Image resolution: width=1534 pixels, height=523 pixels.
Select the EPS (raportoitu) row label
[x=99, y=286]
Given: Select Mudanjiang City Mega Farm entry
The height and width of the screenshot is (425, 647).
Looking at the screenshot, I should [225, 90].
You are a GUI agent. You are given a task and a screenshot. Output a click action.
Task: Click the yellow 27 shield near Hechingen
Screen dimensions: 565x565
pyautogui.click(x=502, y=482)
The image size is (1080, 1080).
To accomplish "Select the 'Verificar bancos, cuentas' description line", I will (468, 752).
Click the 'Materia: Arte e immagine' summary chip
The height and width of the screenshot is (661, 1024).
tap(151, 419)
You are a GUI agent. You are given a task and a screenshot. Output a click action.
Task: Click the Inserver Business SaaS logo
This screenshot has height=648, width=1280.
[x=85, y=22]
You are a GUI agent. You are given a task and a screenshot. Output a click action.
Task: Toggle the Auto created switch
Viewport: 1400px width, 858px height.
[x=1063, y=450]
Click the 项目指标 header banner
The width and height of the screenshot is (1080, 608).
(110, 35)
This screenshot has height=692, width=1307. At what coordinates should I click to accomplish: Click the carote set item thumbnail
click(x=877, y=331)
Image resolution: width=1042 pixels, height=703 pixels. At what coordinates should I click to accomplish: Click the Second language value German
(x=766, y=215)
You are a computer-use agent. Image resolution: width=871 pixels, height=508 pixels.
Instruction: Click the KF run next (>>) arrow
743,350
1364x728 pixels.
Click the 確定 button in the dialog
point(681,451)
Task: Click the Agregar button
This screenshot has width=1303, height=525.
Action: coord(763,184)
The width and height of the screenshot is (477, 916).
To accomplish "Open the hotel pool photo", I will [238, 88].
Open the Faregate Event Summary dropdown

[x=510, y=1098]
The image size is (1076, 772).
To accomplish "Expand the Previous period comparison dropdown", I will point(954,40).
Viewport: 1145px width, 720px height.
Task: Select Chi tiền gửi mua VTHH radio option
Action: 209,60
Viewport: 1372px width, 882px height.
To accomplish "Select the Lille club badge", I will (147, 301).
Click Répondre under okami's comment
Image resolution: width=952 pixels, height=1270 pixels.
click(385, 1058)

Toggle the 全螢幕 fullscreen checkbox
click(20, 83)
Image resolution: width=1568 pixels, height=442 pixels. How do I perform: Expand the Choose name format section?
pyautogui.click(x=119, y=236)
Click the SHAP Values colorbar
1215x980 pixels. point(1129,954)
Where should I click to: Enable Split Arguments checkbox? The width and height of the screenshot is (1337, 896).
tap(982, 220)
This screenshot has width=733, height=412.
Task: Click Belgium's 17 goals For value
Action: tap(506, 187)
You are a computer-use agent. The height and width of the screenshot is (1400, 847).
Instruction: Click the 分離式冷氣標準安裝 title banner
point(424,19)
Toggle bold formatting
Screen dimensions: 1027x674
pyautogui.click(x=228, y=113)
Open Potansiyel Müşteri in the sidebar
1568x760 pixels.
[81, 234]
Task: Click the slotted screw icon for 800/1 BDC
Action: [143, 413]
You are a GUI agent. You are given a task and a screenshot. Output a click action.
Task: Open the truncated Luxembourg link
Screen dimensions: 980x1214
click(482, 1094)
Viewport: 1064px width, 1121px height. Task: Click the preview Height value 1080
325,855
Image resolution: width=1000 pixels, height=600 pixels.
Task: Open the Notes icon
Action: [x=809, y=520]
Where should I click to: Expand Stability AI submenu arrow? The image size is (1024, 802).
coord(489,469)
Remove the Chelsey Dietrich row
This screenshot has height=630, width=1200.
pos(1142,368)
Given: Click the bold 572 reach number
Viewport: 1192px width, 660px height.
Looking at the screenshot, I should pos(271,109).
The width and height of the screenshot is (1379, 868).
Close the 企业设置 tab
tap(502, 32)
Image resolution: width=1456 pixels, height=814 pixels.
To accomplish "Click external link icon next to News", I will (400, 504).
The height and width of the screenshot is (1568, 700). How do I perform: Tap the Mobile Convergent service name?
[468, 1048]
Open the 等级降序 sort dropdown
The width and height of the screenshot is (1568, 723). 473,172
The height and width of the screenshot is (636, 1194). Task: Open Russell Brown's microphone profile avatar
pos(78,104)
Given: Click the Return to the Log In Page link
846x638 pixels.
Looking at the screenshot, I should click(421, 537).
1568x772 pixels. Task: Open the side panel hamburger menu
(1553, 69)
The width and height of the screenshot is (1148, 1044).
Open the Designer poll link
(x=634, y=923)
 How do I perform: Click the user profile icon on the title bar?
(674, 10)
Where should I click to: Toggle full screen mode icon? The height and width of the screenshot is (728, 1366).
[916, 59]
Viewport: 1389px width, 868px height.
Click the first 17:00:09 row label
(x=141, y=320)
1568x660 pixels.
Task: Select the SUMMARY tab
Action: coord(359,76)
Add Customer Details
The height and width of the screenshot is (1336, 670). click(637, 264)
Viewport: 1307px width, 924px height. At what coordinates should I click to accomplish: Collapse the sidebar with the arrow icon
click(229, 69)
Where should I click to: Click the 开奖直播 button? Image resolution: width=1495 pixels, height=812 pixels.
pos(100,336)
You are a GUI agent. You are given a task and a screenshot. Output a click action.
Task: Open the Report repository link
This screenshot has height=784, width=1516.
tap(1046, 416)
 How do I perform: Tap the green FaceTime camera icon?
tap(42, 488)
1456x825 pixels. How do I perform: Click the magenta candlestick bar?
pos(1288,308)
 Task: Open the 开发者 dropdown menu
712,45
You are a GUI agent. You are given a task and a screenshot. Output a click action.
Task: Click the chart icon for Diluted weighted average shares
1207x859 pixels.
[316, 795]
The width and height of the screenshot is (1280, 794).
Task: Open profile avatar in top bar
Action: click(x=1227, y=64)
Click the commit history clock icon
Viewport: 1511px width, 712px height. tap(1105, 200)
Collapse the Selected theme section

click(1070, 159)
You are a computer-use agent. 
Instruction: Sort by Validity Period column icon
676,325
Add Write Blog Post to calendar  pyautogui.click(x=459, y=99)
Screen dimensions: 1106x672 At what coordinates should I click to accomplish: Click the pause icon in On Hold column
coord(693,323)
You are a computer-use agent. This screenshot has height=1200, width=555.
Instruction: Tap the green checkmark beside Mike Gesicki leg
- - - - - - -
» **To be done**
Please give the rows as a JSON list of strings, one string per line and no blank lines, beginning at the line that contains "Image resolution: width=1568" and ending after the line that contains "click(482, 1094)".

» **Answer for this exercise**
[
  "Image resolution: width=1568 pixels, height=442 pixels. How do I perform: Expand the Choose name format section?",
  "pyautogui.click(x=119, y=236)",
  "Click the SHAP Values colorbar",
  "1215x980 pixels. point(1129,954)",
  "Where should I click to: Enable Split Arguments checkbox? The width and height of the screenshot is (1337, 896).",
  "tap(982, 220)",
  "This screenshot has width=733, height=412.",
  "Task: Click Belgium's 17 goals For value",
  "Action: tap(506, 187)",
  "You are a computer-use agent. The height and width of the screenshot is (1400, 847).",
  "Instruction: Click the 分離式冷氣標準安裝 title banner",
  "point(424,19)",
  "Toggle bold formatting",
  "Screen dimensions: 1027x674",
  "pyautogui.click(x=228, y=113)",
  "Open Potansiyel Müşteri in the sidebar",
  "1568x760 pixels.",
  "[81, 234]",
  "Task: Click the slotted screw icon for 800/1 BDC",
  "Action: [143, 413]",
  "You are a GUI agent. You are given a task and a screenshot. Output a click action.",
  "Task: Open the truncated Luxembourg link",
  "Screen dimensions: 980x1214",
  "click(482, 1094)"
]